Luker recommends using a wireframe sketching program such as Balsamiq (the one he and his partner chose) to visually communicate how you imagine the app working within the device interface. They used the free version of the software, which allowed them to show engineers at Freeport what they were looking for without having to invest money and time in professional development tools. “It helped me just to start putting my ideas into motion,” Luker says.
Once they hired Freeport, Luker and Choung didn’t just hand over their ideas and hope for the best. They had weekly meetings to stay on top of the process and spent several hours each day testing and working with the developers.

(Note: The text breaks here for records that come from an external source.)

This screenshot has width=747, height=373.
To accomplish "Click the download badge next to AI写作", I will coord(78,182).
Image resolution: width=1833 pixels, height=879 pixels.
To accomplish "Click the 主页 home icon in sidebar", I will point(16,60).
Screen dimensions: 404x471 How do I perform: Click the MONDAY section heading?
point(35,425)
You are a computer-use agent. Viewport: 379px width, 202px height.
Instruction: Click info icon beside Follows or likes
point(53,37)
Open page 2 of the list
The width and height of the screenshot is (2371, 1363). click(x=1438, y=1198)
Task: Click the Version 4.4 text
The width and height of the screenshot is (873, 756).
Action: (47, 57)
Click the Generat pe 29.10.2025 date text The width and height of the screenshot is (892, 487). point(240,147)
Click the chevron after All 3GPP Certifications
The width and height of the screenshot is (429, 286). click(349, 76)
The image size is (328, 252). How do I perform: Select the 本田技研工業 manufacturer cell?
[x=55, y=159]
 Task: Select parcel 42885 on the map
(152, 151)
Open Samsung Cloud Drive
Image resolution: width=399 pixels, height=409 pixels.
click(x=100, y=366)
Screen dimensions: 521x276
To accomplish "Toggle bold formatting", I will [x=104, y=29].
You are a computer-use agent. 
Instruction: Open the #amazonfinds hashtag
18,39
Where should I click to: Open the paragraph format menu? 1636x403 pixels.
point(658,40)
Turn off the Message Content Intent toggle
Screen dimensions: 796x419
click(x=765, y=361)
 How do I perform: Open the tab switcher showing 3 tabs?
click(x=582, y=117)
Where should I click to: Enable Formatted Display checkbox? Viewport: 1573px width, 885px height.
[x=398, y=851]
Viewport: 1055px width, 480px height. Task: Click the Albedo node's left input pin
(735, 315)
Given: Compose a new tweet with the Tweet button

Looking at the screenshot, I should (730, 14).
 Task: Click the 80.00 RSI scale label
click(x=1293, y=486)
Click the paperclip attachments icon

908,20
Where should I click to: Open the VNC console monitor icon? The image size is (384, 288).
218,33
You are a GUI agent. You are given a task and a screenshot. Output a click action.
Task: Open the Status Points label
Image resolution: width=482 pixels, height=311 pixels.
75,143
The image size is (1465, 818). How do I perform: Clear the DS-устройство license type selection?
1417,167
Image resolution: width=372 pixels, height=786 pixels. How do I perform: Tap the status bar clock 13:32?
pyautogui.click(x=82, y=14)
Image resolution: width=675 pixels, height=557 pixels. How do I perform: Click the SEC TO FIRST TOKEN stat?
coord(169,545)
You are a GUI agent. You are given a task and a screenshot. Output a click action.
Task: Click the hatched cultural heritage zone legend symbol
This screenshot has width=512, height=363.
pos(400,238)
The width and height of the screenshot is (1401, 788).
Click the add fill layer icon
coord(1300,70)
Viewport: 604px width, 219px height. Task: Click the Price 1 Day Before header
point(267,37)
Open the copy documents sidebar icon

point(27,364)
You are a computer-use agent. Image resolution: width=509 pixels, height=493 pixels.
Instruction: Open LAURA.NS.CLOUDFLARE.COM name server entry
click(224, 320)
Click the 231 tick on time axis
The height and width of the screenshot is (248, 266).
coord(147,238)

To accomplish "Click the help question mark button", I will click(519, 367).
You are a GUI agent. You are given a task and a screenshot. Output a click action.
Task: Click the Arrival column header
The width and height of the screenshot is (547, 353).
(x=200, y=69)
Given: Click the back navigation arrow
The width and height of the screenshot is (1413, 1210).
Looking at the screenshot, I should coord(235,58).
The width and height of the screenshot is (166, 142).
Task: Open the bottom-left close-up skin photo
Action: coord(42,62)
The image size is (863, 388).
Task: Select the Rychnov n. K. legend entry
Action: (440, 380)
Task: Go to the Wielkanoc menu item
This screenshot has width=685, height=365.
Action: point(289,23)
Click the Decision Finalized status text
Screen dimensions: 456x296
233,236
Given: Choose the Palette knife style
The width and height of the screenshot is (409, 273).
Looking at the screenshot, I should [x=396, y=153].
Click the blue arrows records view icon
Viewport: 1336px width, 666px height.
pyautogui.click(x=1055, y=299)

Luker didn’t want the app development work to cut into the time he spent on his real estate business, so he worked on the app in the evenings.
“You want to find as many bugs as possible before it hits the market,” he says, noting that one of his main tasks was to tax the software as much as possible to try to find the app’s weak spots. “Once we found we couldn’t make it crash, we knew it was ready to release.”
Even after the initial release on August 31, 2015, Luker says they’re still continually working on new versions and bug fixes. They’re also constantly looking at ways to make the app more universally useful. They’ve gotten interest from users as far away as New Zealand and Dubai, and they want to add more measurement and currency options to better cater to their growing international user base.
“Each time you do even a minor change, you have to label it as a new version,” he says, noting they have plans for integrations with other information services, such as Google Maps. “We’re constantly throwing ideas at each other.”
Just like a listing, you should do market analysis to see other comparable products that are on the market. Is there already an app that serves your target audience? “This is a tool that I personally need,” Luker remembers thinking to himself when the initial idea came to him. “Is this something I need, or is this something that people need in general? Do we actually create this or not?”
But your marketing skills will really shine after the app is live. Luker says the development company offers advertising services, but due to their target audience, he felt he and his partners would be better positioned to get the word out. “We’re joining local investor clubs to really do some direct marketing,” he says. “This is a pretty specific and targeted audience that we’re looking at, and we were positioned pretty well. We’ll use our connections within the market.”
The team decided on a three-tiered pricing option for HomeNotes, though the app doesn’t have any paid users yet. Luker says most of the approximately 200 users they have right now are still in their free-trial period. “For us, that’s OK. We are now starting to put a marketing plan together and really give it a push, so this is the next step on our journey,” Luker says.
Not only do they hope to eventually reimburse themselves for the initial development funds they invested, but Luker notes that ongoing fixes and additions means they’re often in contact with Freeport Metrics. Also, because they didn’t want users to weigh down the memory on their devices with the pictures and data being saved on the app, 37 Cents LLC pays for the servers that allow users to save media to the cloud. “All of that costs money to do,” he says, advising that real estate pros who are interested in deploying their own apps “definitely need to budget for ongoing costs.”
More than anything else, Luker counsels would-be app inventors to cultivate endurance. He says the rush of the “eureka” moment can push some to move too quickly and advises anyone looking to embark on such a project to hunker down for the long haul. “I was itching to get this thing out,” he says, noting that the longer timeline was one of the more surprising revelations for him in this process. “You get excited and you have an idea and you want to bring it to market as soon as possible.”